My....how the tables have turned. She could stuff me in her shirt now and haul me around. Wouldn't that be a hoot to reshoot that photo in reverse!

Those dark days have faded in intensity over the years. I don't have to struggle so hard to stay alive as I did back then. The love and light of all of my farm kids sure made up for a lot of pain and torment from my peers as a child.

I learned to love them before I could ever learn to love my self. Being there for them made me work hard at getting the self injury under control.

To be needed by them was a gift. My life on the farm was a retreat and a healing journey all in its own.

maybe I should share that one moment on the farm that profoundly altered my existence. Yes I think I will in my next post.

I am heading off to bed to fall asleep day dreaming  about how KSS and I used to ride the horse. Her arms flapping in the wind, as she shouted "SAJA RIDE!!" as we cantered about the field, both of us escaping our predicaments for a moment.

Sunday, September 16, 2012

BWAHAHAHAHAHAHAHAHAHA

From a reader's Email in response to my post Best-est older sister on the planet.

"Are there any compromising photos of you out there?"




(wouldn't you like to see the photos that promoted Wal-mart to issue this to me??!!)

BWAHAHAHAHAHHAHAHAHAHAAAAAAAAAAAAHHAHHHAA!!!

Okay, Lets examin the evidence.

 I have a nudie streak a mile wide. I love to mug for cameras...AND I have a very warped sense of humor.

ergo....Too many to post.

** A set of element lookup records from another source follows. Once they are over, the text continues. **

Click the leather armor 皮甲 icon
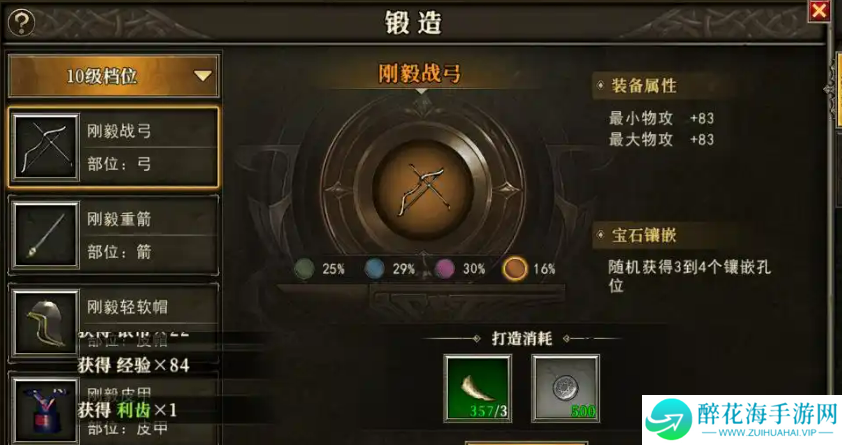842x445 pixels. 46,411
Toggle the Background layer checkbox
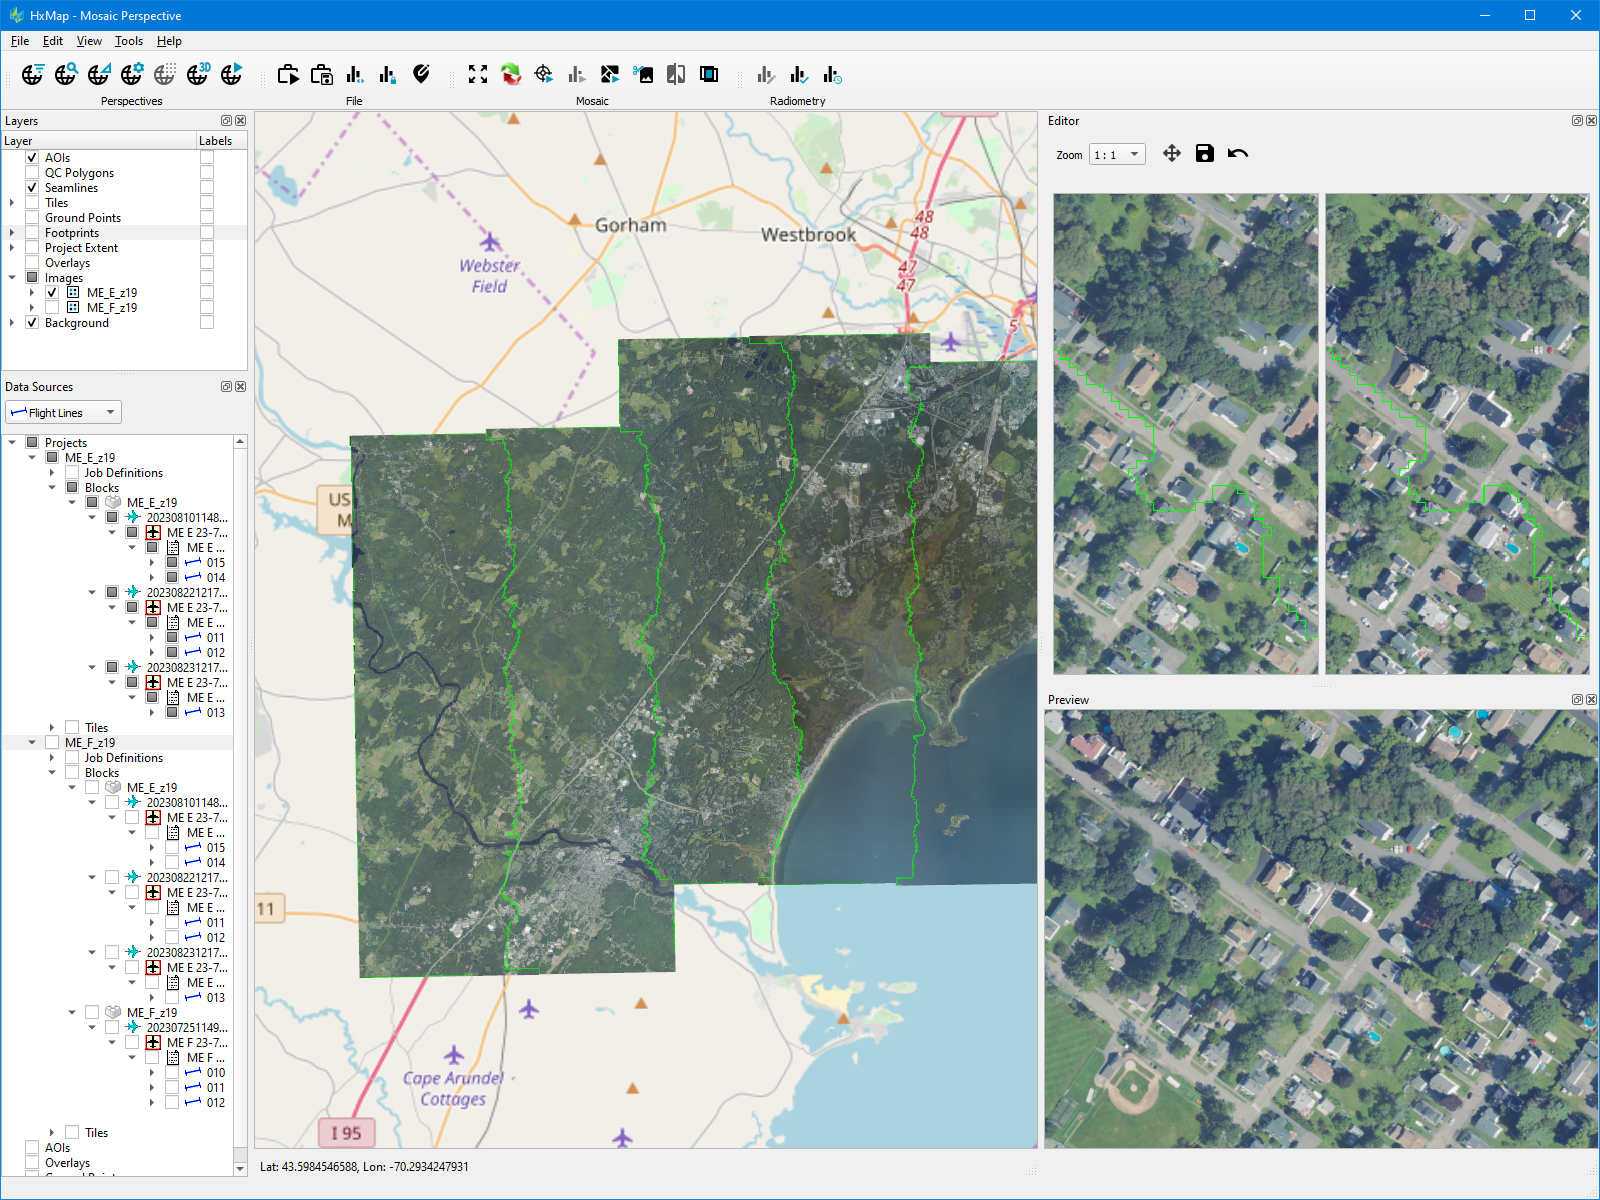 point(32,323)
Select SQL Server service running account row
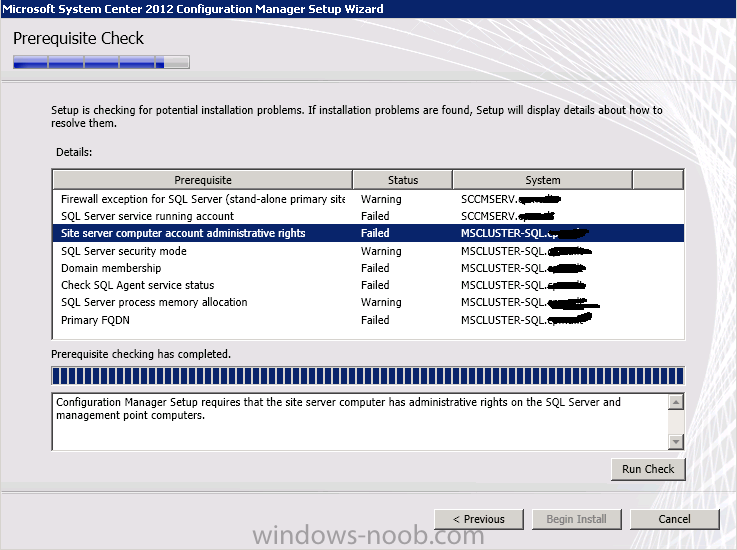 click(147, 216)
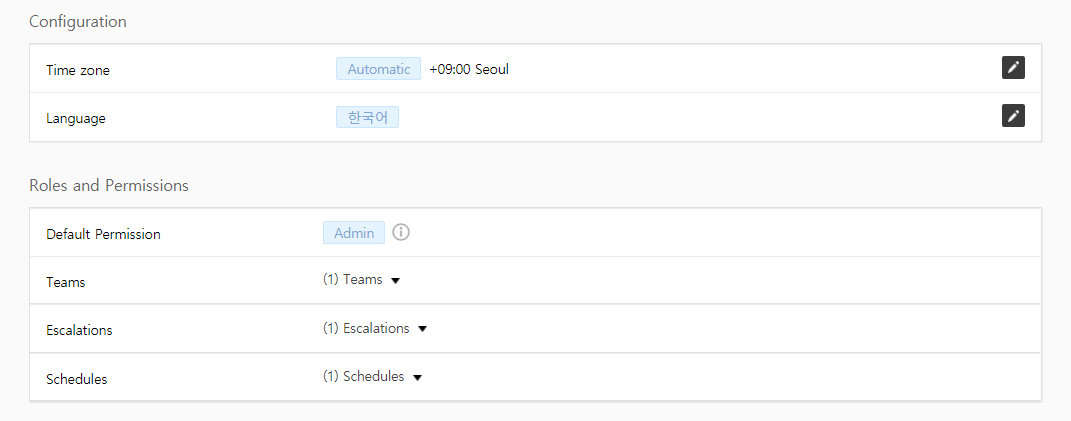The image size is (1071, 421).
Task: Click the Roles and Permissions heading
Action: pyautogui.click(x=109, y=185)
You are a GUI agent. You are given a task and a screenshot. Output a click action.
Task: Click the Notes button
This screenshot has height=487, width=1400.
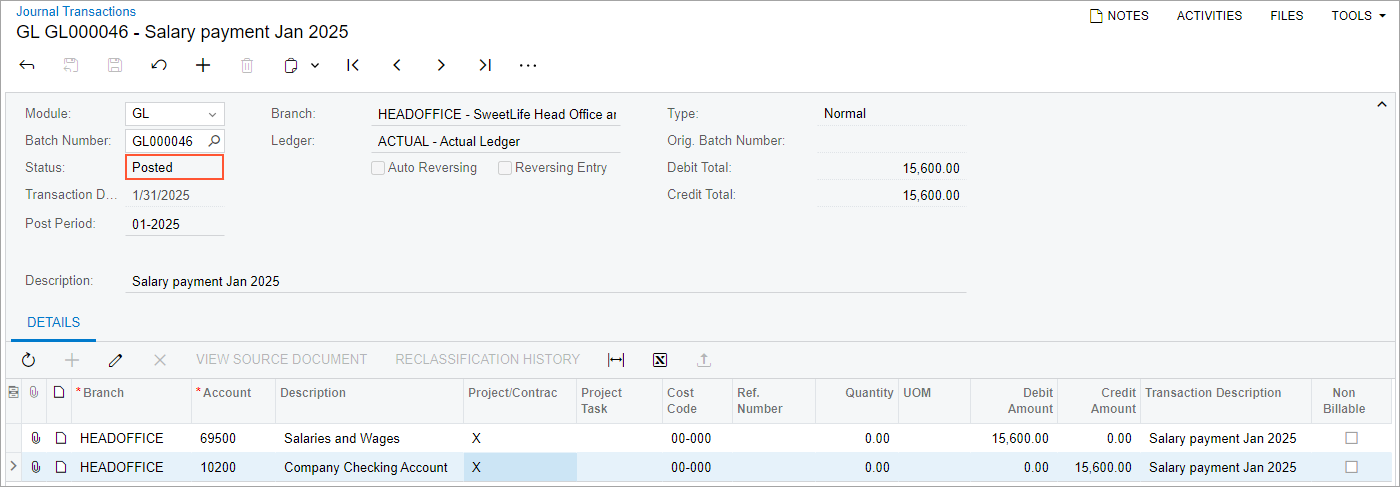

Waaaaaaay to many to post.

I will share my favorite one and the story behind it.

Did you know that nudy Prince Harry and I have one thing in common?...yup, we both have balls.

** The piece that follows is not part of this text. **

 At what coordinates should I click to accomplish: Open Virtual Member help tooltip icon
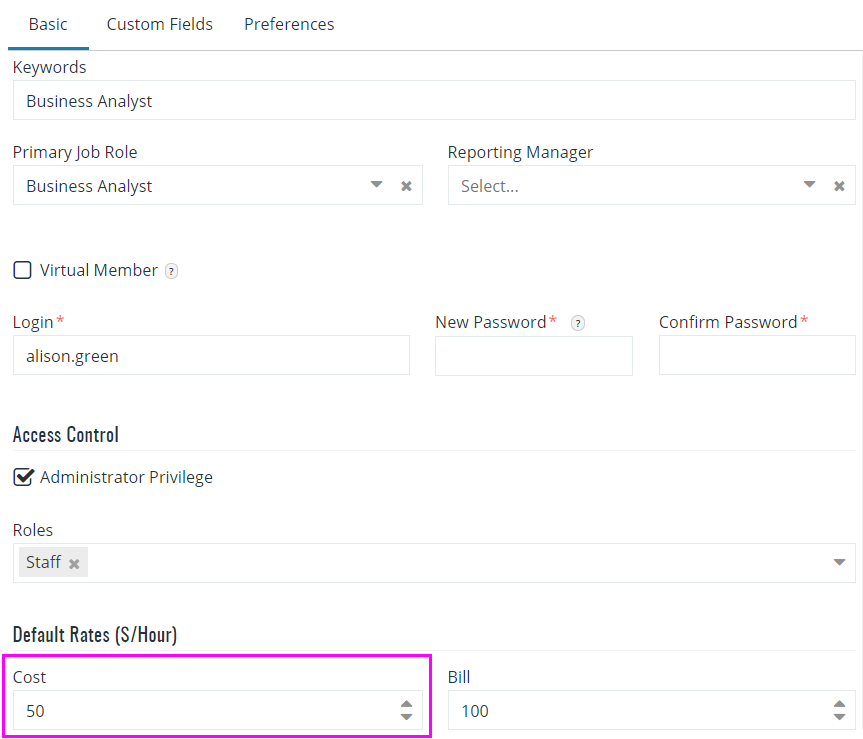point(172,271)
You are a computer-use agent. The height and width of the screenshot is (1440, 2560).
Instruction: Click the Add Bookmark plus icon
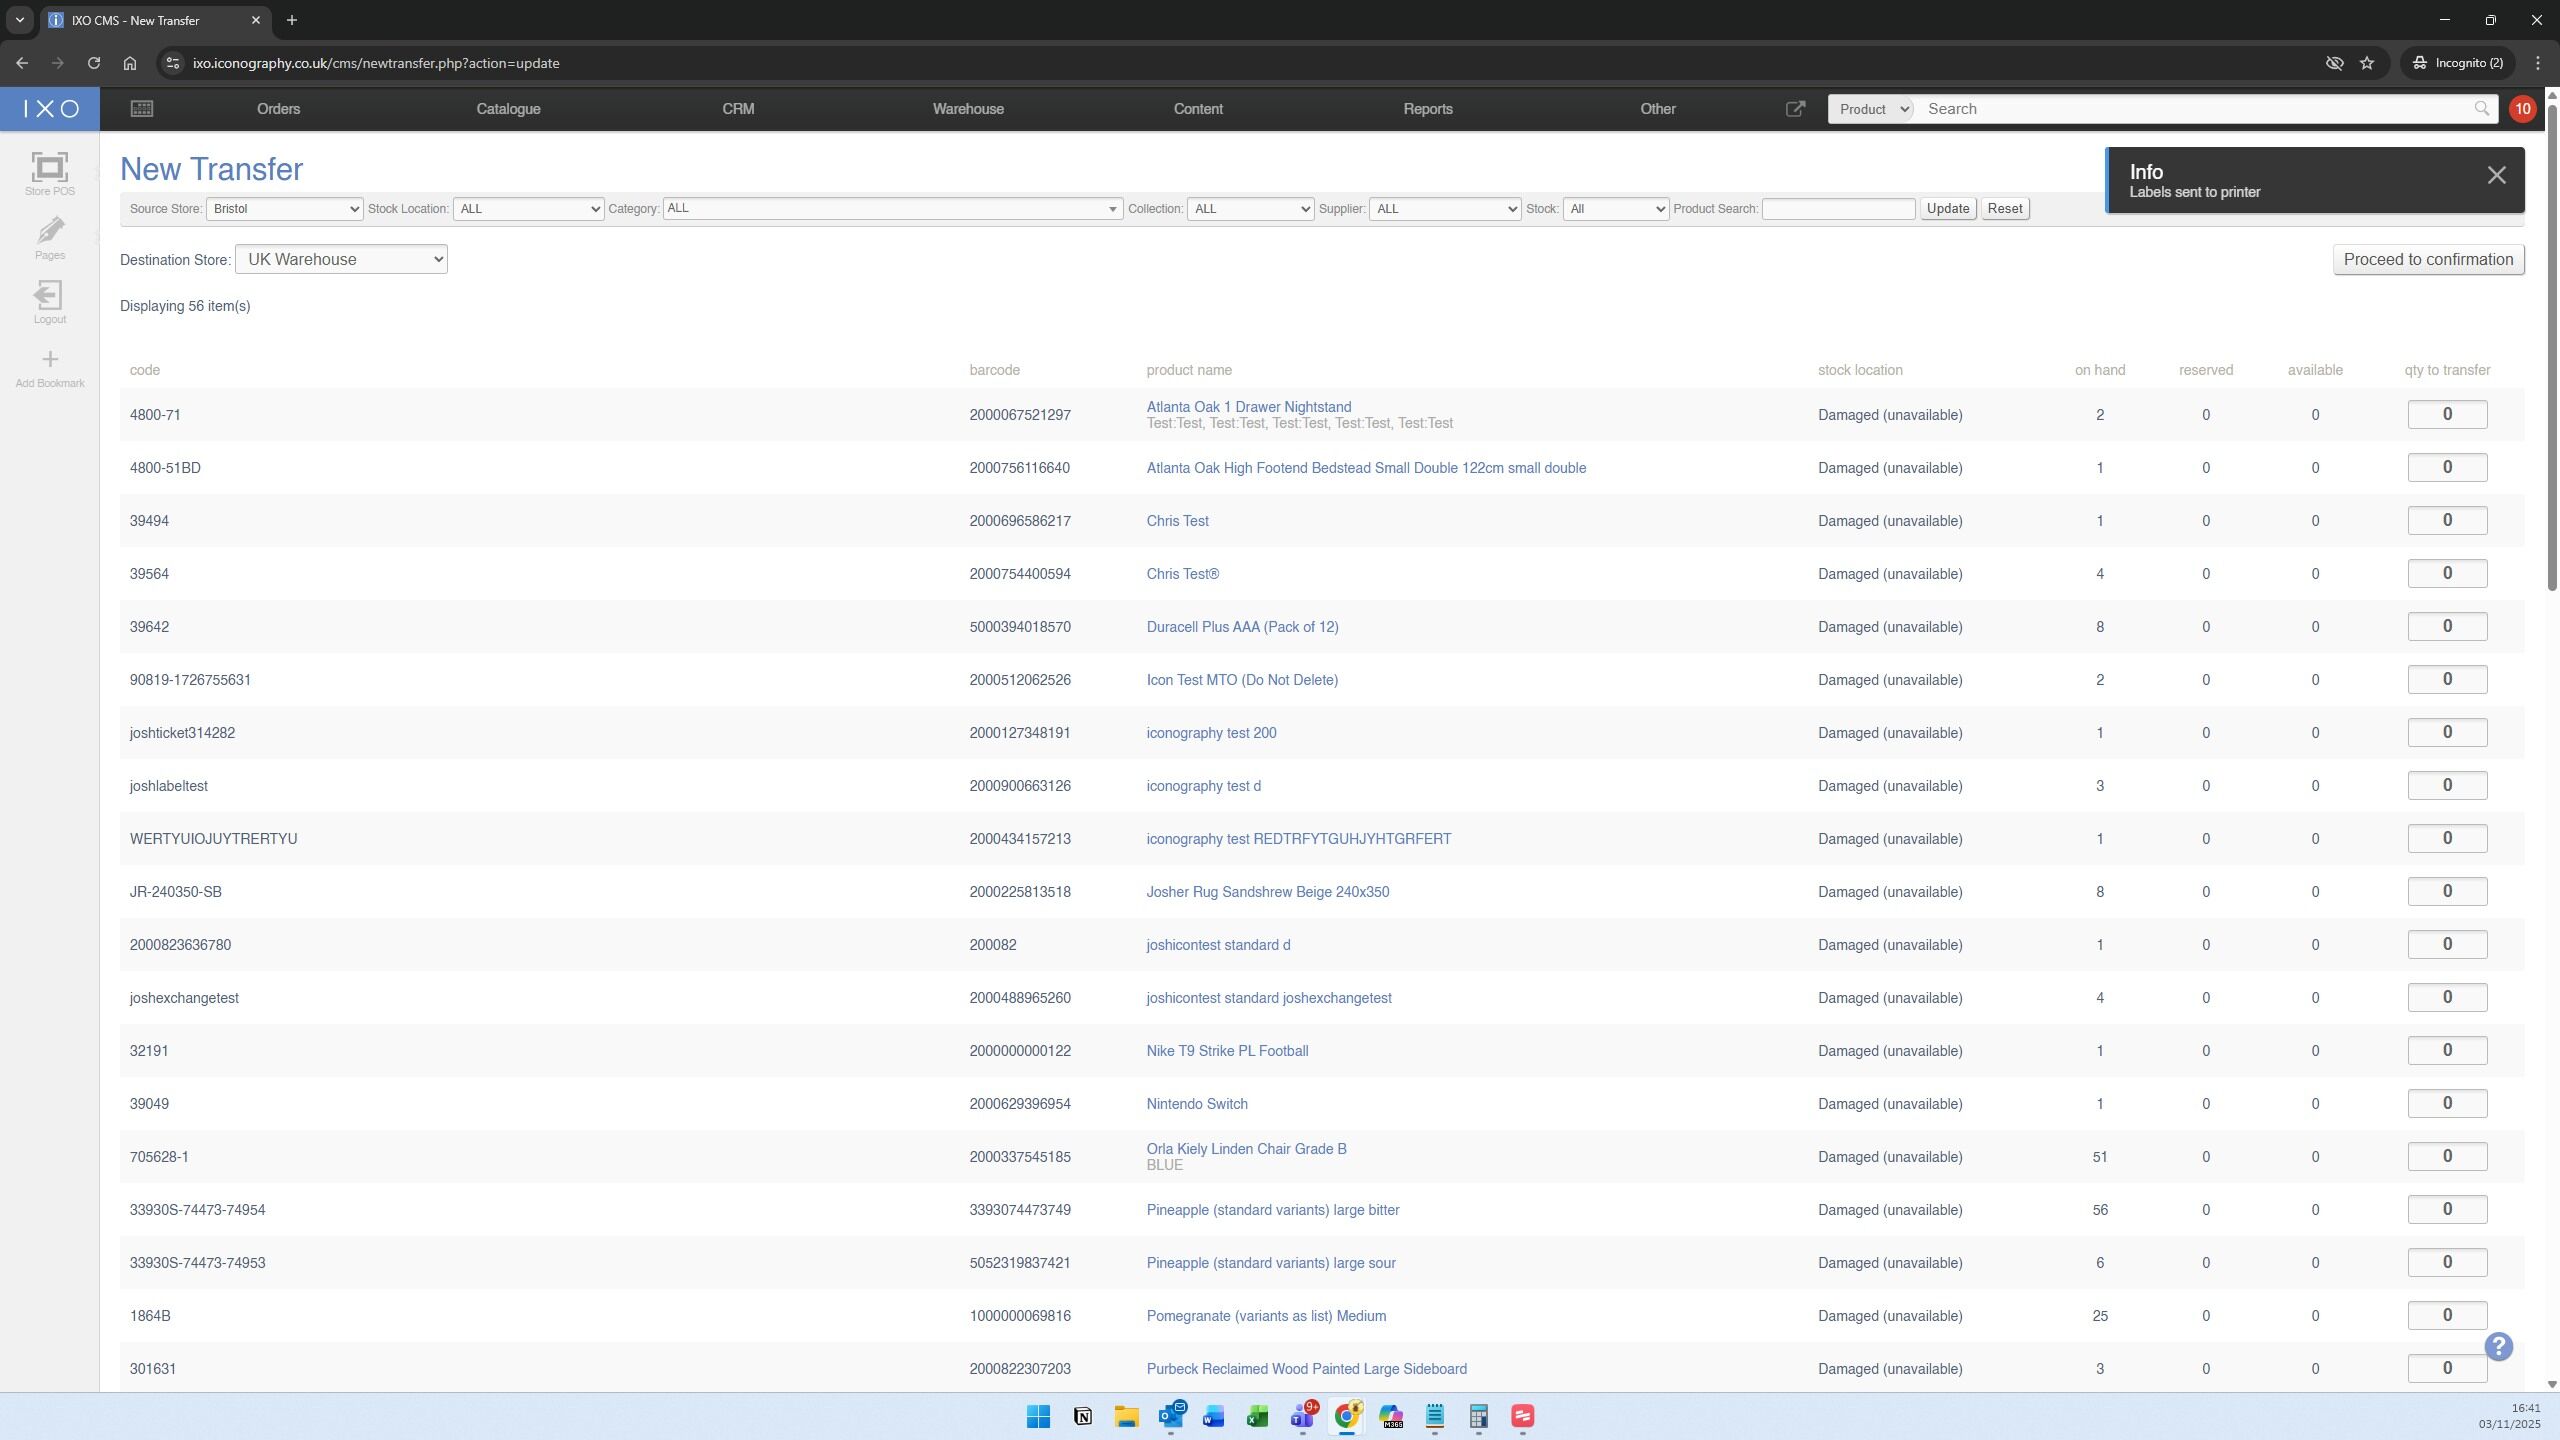point(49,360)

Of course mine are beet balls.

Those are my great grandma's pickled beet balls. On an insane laughter filled road trip down to see her we found them in her fridge. They had expired a 1/2 a century ago and we all joked that someday we would find ourselves the recipients of said beet balls at the reading of the will.

I lamented about being 4th in line to inherit them.

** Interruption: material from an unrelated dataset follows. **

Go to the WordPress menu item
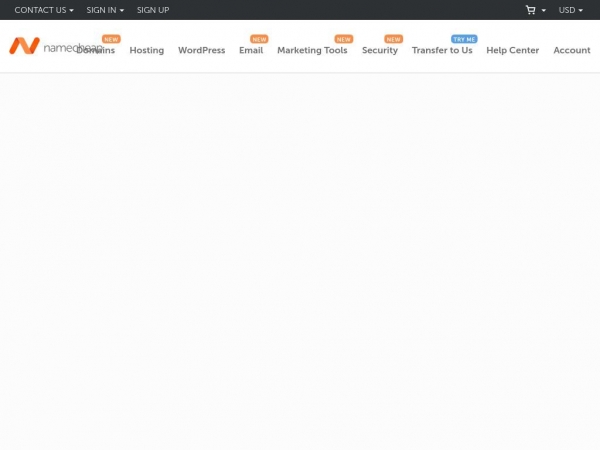The image size is (600, 450). point(201,50)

We (older sister, younger bro and me) decided to photograph them for posterity, and well things slipped down hill pretty fast after that.

Common, admit it, my choice of pose is legendary. Pickled beet balls are quite photogenic don't ya think?


That's my Tiny Grandma. She was as goofy as her great grand kids. Gosh how that woman loved to laugh.

I don't know who eventually inherited her beet balls, but knowing my family like I do, I am sure I have not seen the last of them. LOL!!

Thursday, September 13, 2012

Gold medal performance 2002 Sibling Olympics

Being born when I was had its advantages. One of the greatest things about it, was the lack of things to do. No cable, no internet, dirt had just been invented and only rich families could afford it etc. So to entertain ourselves we did psych experiments on each other used our imaginations.

One branch of that tree was the Out funning the other category. The rules are simple: be funnier than your sibling.

Here is my entry in the Summer 2002  Sibling Olympics.

Email to family:
August 6, 2002
Now I have been thinking....I am a writer, why can't I write my own ask friends/family/internet a zillion questions questionnaire to circulate on the internet? So here it is. Please fill it in and send it back.
Love you all, P.

1. Which credit card is your favorite/has the biggest credit allowance?

2. What is the number?

3. When does it expire?

4. Where do you bank?

5. What is your saving account #?

6. Pass words/PIN #'s?

7. Where do you keep the valuables in your house?

8. When will you be gone next?

9. Do you have an alarm/BIG dog?


To which my big sister promptly replies:

Otay, I fill it out nice, yor sistuh me

1. Which credit card is your favorite/has the biggest credit allowance?
De one wit de shiny face

2. What is the number?
tee for five

3. When does it expire?
It's still alive

4. Where do you bank?
At de bank

5. What is your saving account #?
De bank lady she no dat

6. Pass words/PIN #'s?
Please and thank you

7. Where do you keep the valuables in your house?
Do yew meen da family jewels?

8. When will you be gone next?
I be gone mos of de time fisshin'

9. Do you have an alarm/BIG dog?
De dog he be big dog, he don't set de alarm he can't work de buttons.

BOOM! I was knocked out of medal contention and my sisters flawless performance wins the gold with a 10's across the board!!